Sam's most influential book was not The Clash of Civilizations, but Political Order in Changing Societies. Contrary to the conventional wisdom in the early 1960s that modernization would bring about simultaneous economic progress and political development, Sam saw just the opposite. He observed that modernity is stabilizing, but modernization—the process of achieving modernity—breeds instability.

—Pei

If Political Order is his greatest achievement, The Soldier and the State exerted the most influence, casting a long and lasting shadow over the entire subject of civil-military relations. Huntington’s ideas helped convince Americans that a large peacetime military establishment was not a threat to democracy—a conclusion at odds with much of America’s liberal tradition.

—Walt

The Provocateur

His emphasis on political order and its relationship with well-organized governments and capable leadership in Political Order has left the impression that Sam advocated authoritarian rule for developing countries. Yet, nowhere in Political Order does Sam explicitly claim that autocracy is more capable of providing order than democracy. What he does argue is that weak democracies in developing countries are doomed to fail.
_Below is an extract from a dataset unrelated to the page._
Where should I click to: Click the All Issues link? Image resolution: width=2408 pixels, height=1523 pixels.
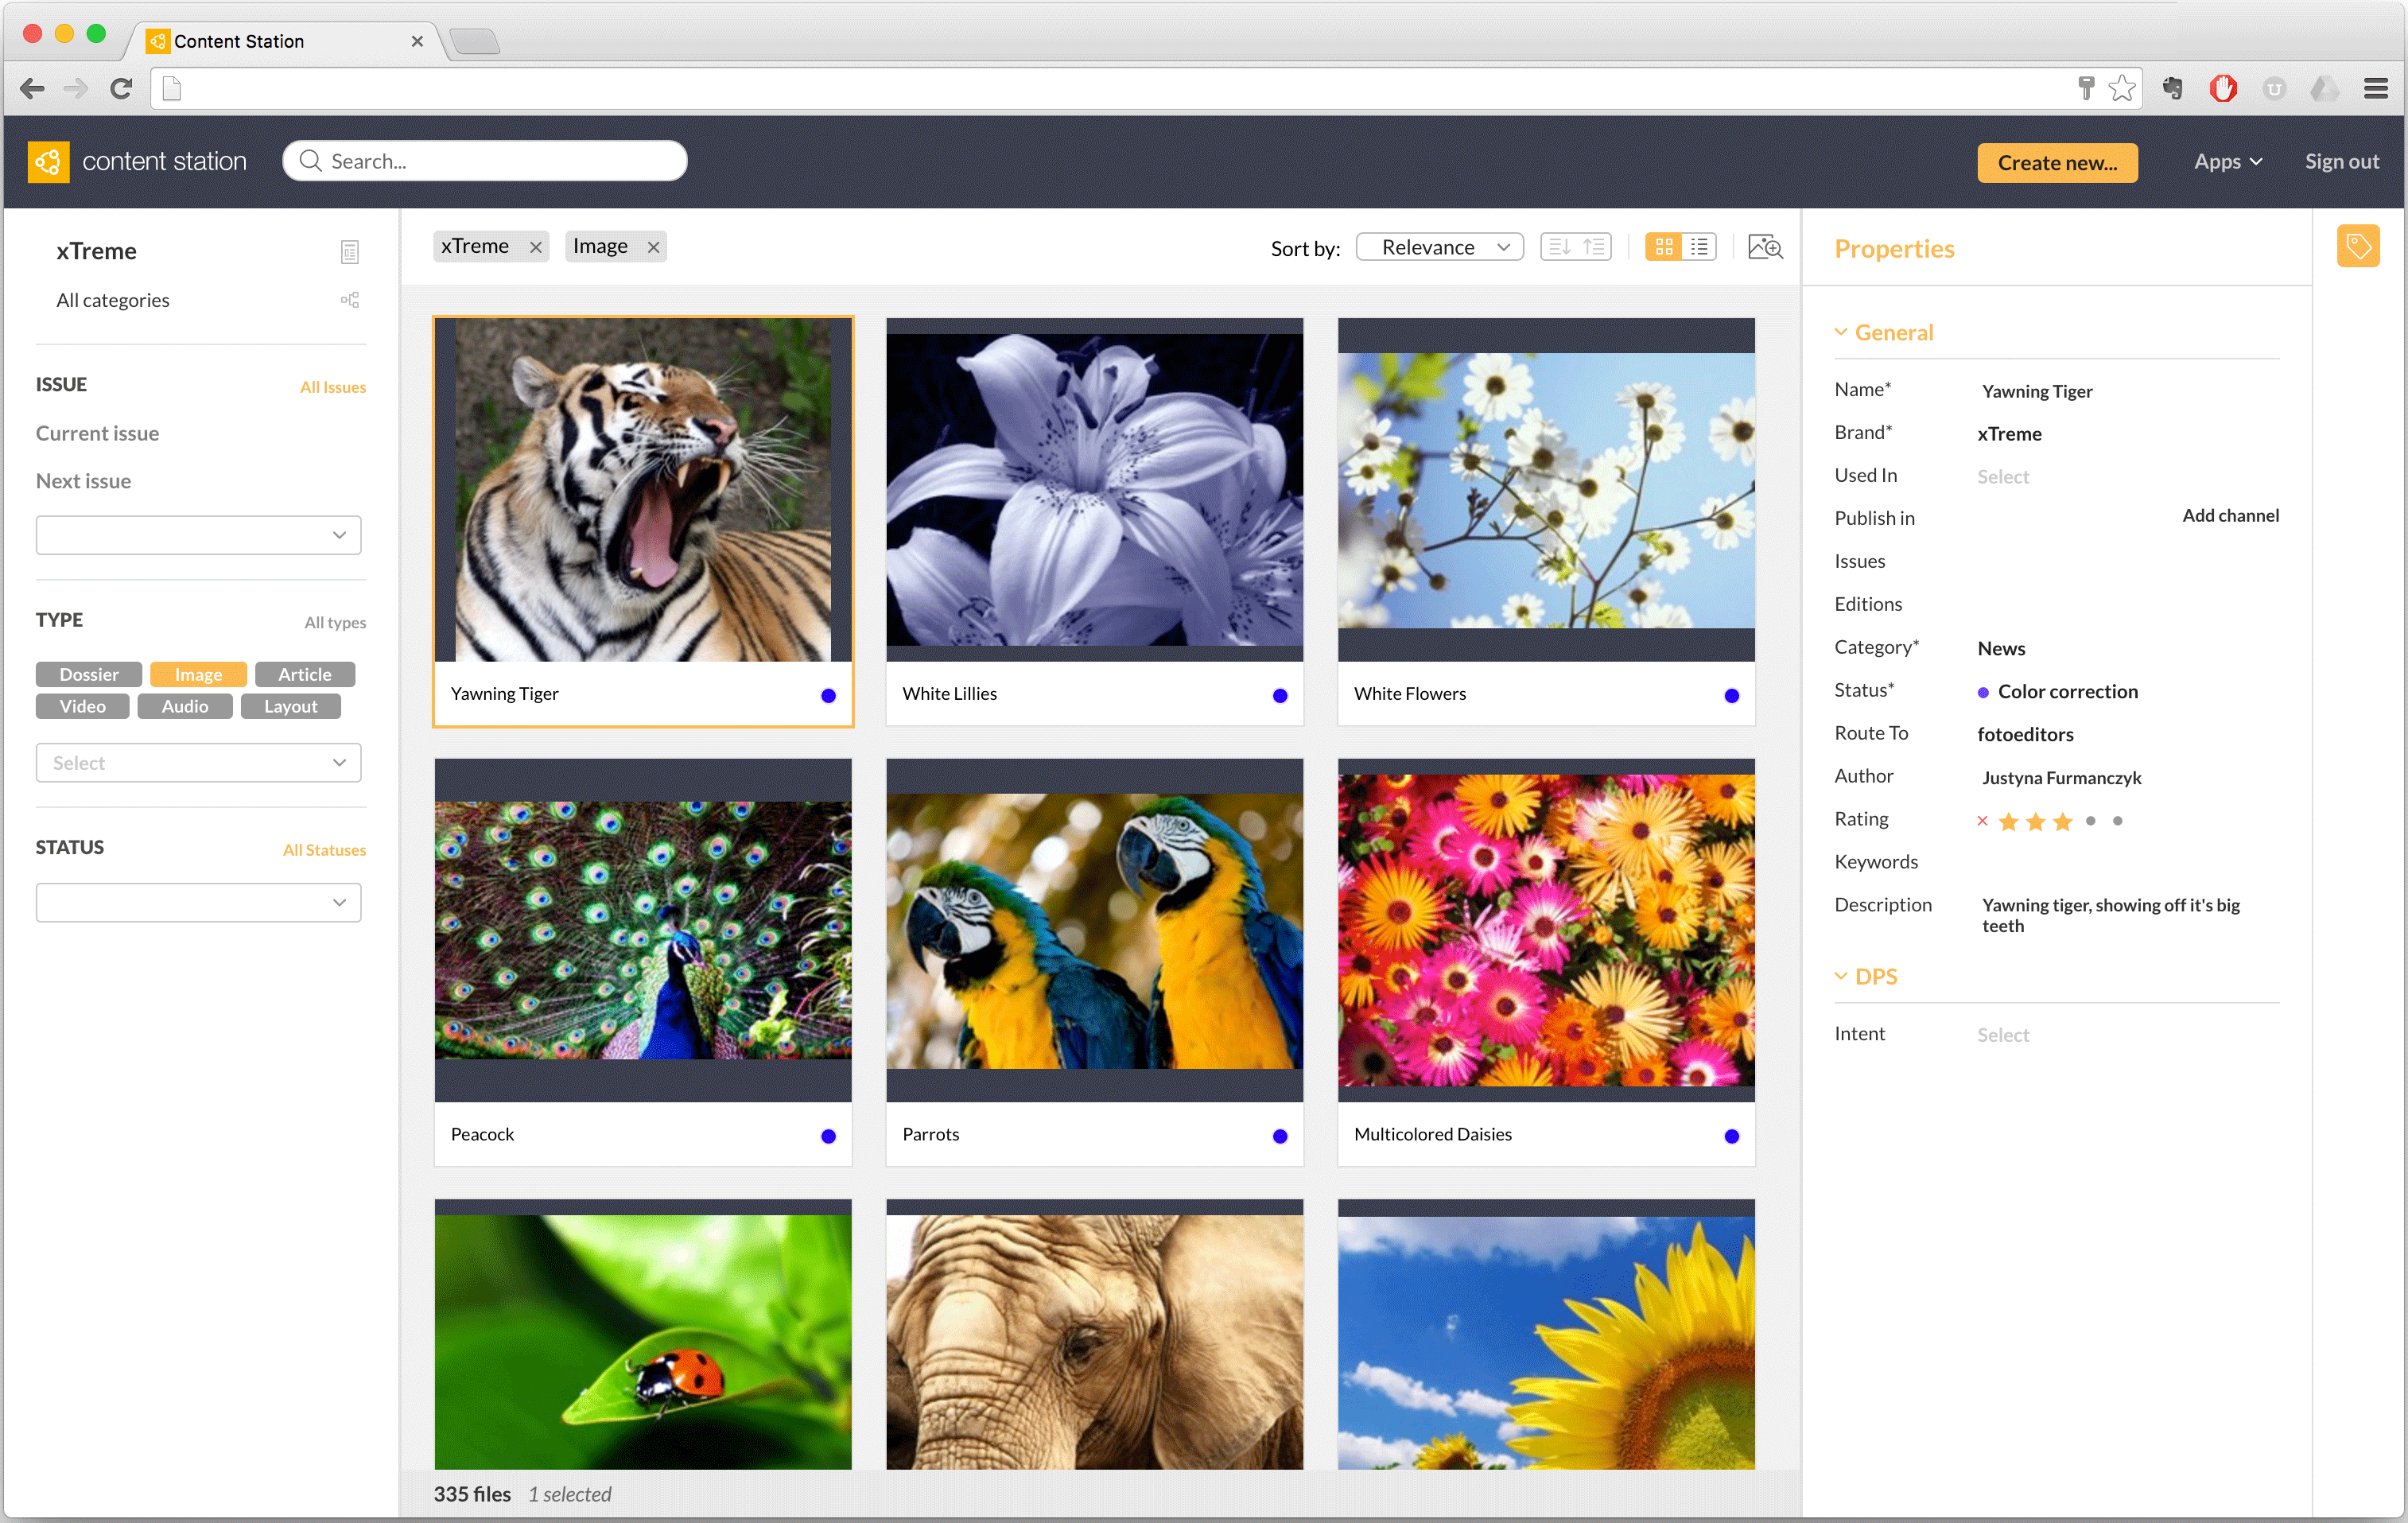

Truth hurts, but Sam was not afraid of saying it.

—Pei

As recently as 1984, in Political Science Quarterly, he concluded "the limits of democratic development in the world may well have been reached." That was a huge, boneheaded mistake, missing the third wave momentum that was already gathering, but it did not stop a great social scientist from regrouping, uncovering where he went wrong, and documenting the scope and causes of the great transformation that followed.

—Lawrence Diamond

 

The Man

Huntington was simply a great man. Not just because of his remarkable career as scholar, teacher, mentor, magazine founder, academic administrator, practitioner, and public intellectual, but because he had a rare capacity to engage with ideas he didn’t share and to respect those who disagreed with him. His willingness to say what he thought even when it might be impolitic was an inspiration for anyone who tries to grapple with the complex political challenges of our era.